A new study has found that babies born closer to hydraulic fracturing had lower birth weights than those born farther away. The researchers think this has to do with pollution.
Published in the journal Sciences Advances Wednesday, researchers analyzed all Pennsylvania birth records from 2004 to 2013, ending up with about 270,000 children whose mothers lived within roughly nine miles of an active well. The closer they lived, the higher the chance of a negative health outcome: A child born within two-thirds of a mile from a well was 25 percent more likely to be born underweight than one at least nine miles away.
“Given the growing evidence that pollution affects babies in utero, it should not be surprising that fracking, which is a heavy industrial activity, has negative effects on infants,” said co-author Janet M. Currie, a professor of economics and public affairs at Princeton University, in a press release.
A baby with a low birth weight weighs less than 5.5 pounds. The child can be born healthy, but they’ve also been shown to experience an increased likelihood of diabetes and even lower earnings later in life. Science has already shown that pollution can lead to low birth weights among newborns, but this just drills in the dangers of living near these industrial sites.

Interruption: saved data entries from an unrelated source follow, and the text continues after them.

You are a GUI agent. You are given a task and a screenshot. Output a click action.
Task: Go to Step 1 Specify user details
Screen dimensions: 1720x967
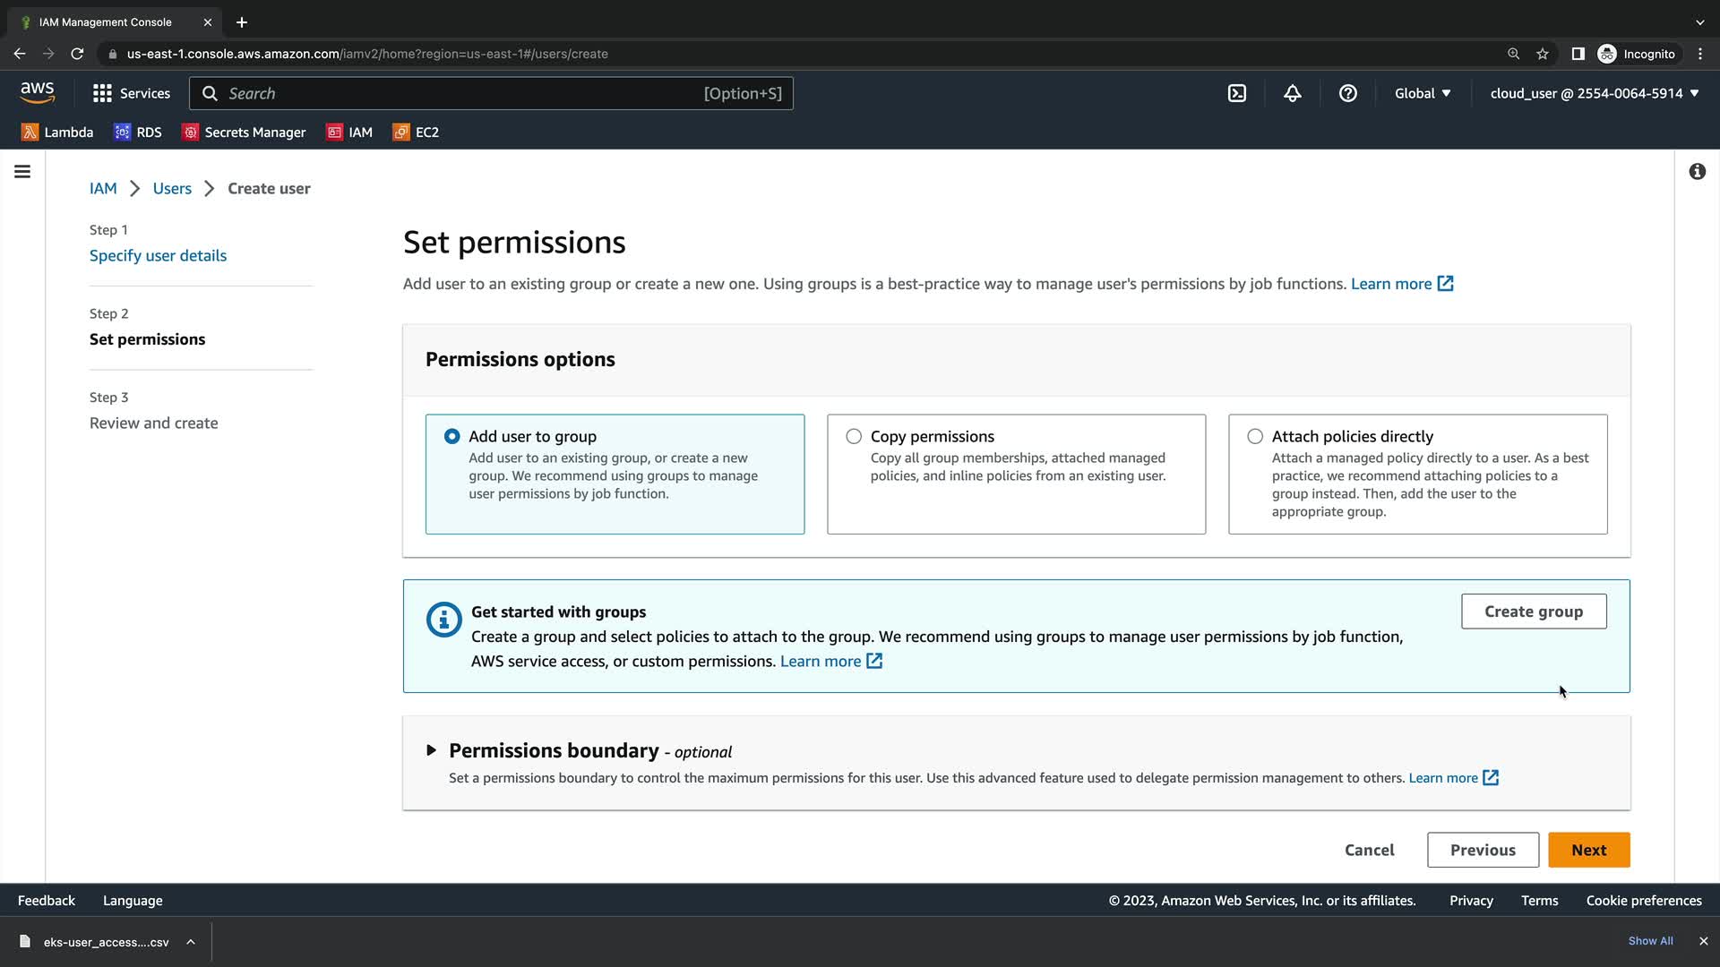tap(158, 255)

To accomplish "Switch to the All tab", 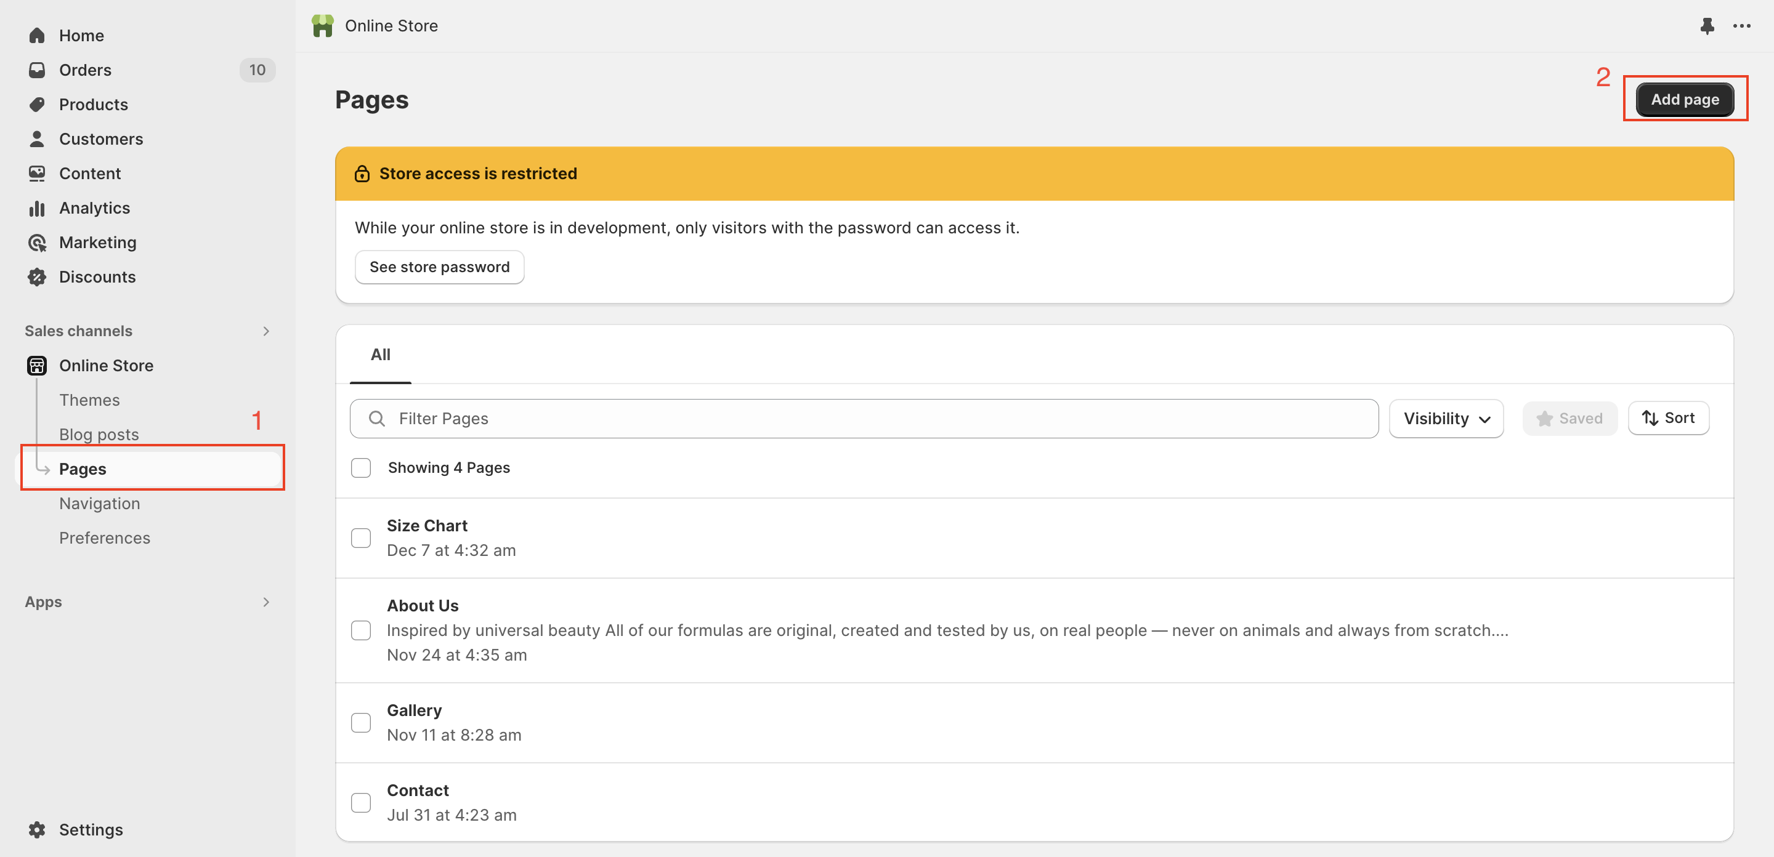I will 380,355.
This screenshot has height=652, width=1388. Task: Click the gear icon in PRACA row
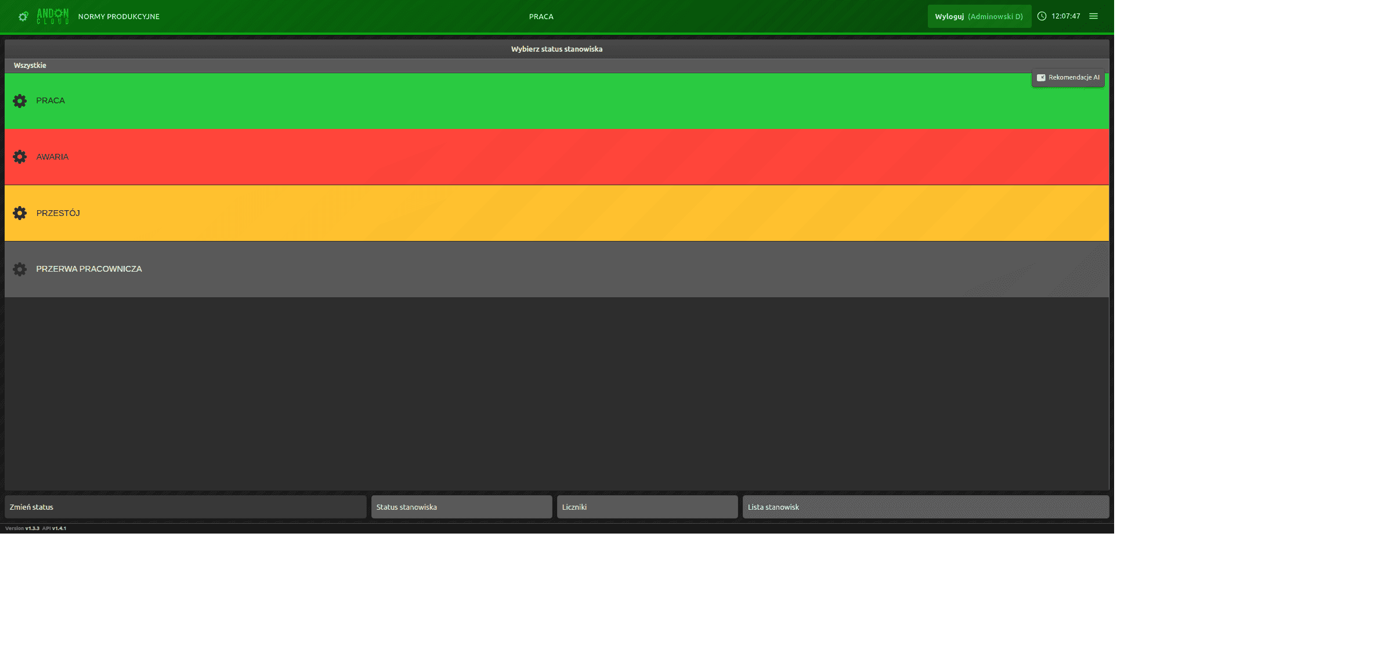(x=20, y=101)
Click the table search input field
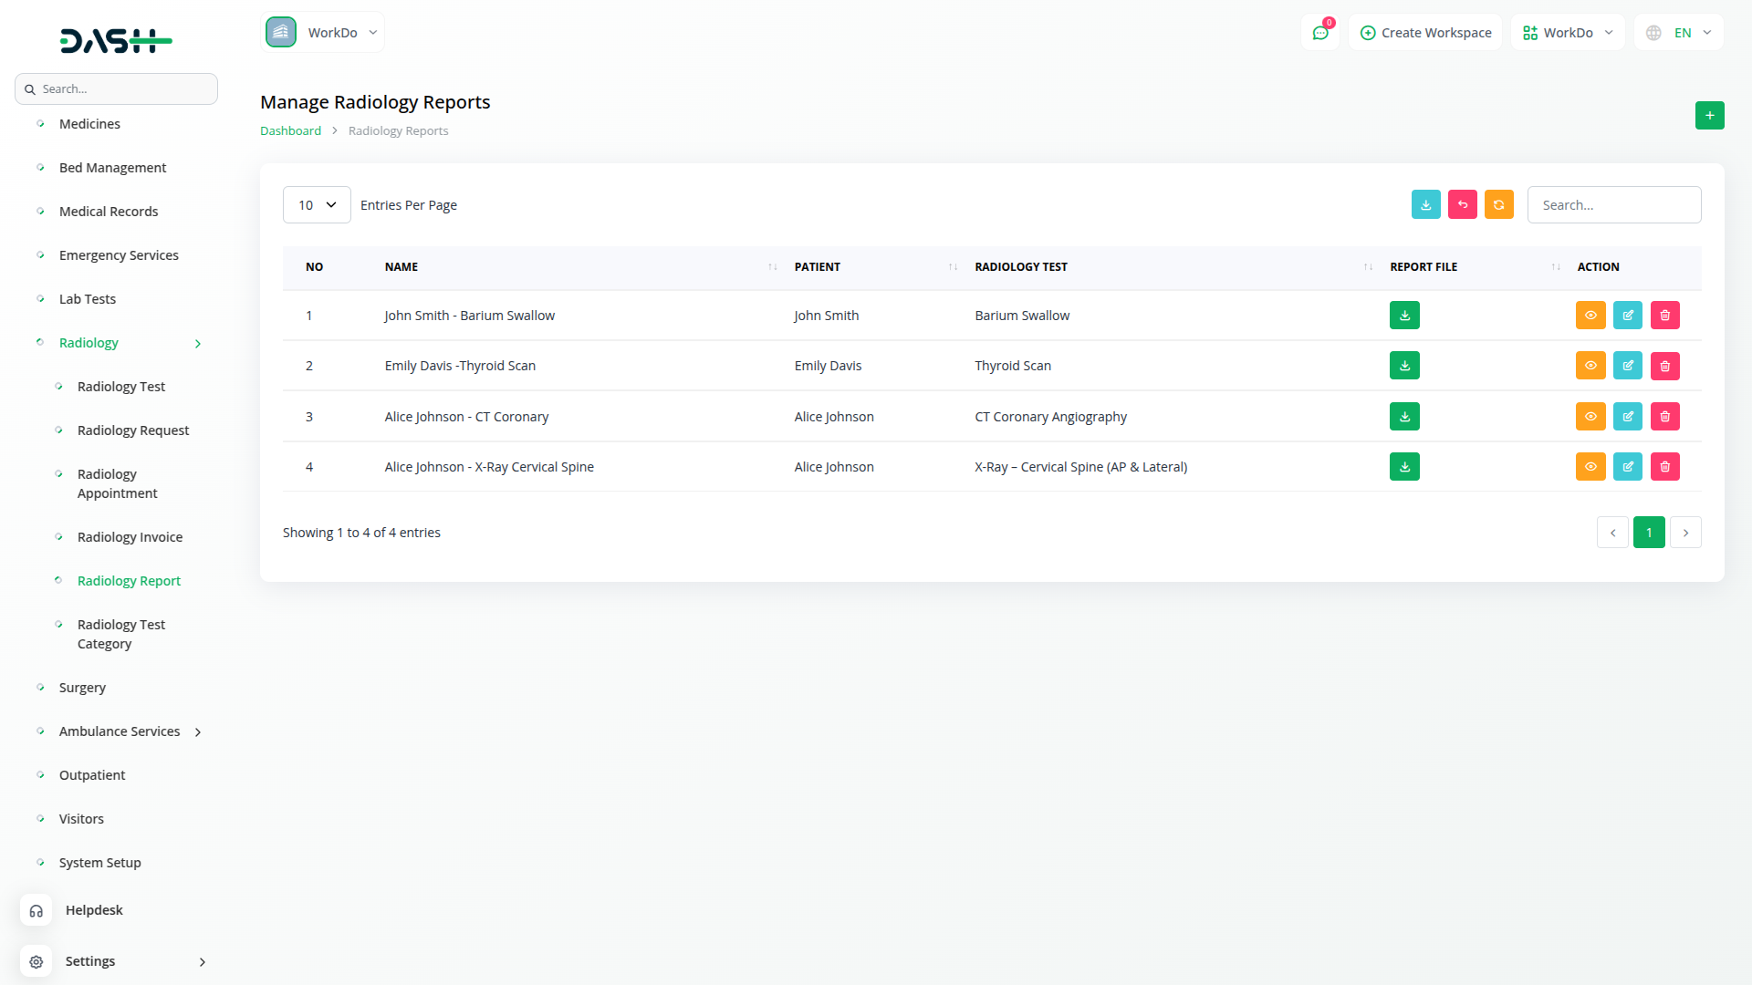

According to the article, the health impacts are highly local. Once a family lives more than a mile or so away from a well site, impacts decrease. Low birth weights are most concentrated within two-thirds of a mile of a fracking site, but the study highlights that births to black mothers were, too. Fewer black families saw a new family member enter the home past the 2/3-mile mark. This was because more wells eventually popped up closer to black mothers’ homes as companies began to target more urban areas like Pittsburgh.
Researchers did include other factors such as age, race, and education when crunching these numbers. These are other social elements known to impact infant birth weight.
Fracking helps pull natural gas out of the ground by injecting it with a number of chemicals, like benzene, and water to help fissure the shale rock. The Environmental Protection Agency has found that the process can pollute local water sources. Another study has documented high levels of carcinogenic polycyclic aromatic hydrocarbons near fracking wells, which is where the injection occurs.
Few other studies have analyzed such a large sample size, but that doesn’t mean this study is airtight. It has its weaknesses, too. For one, the sample size of children exposed to air pollution could be larger. The final size is limiting, according to the study. It’s also unable to find what a child’s actual exposure to air pollution is, so this is based on “potential exposure to pollution.” Not actual exposure. Plus, the study did not look at how the infants may be exposed to this pollution. Is it through the water their mother drank? The air the mother breathed?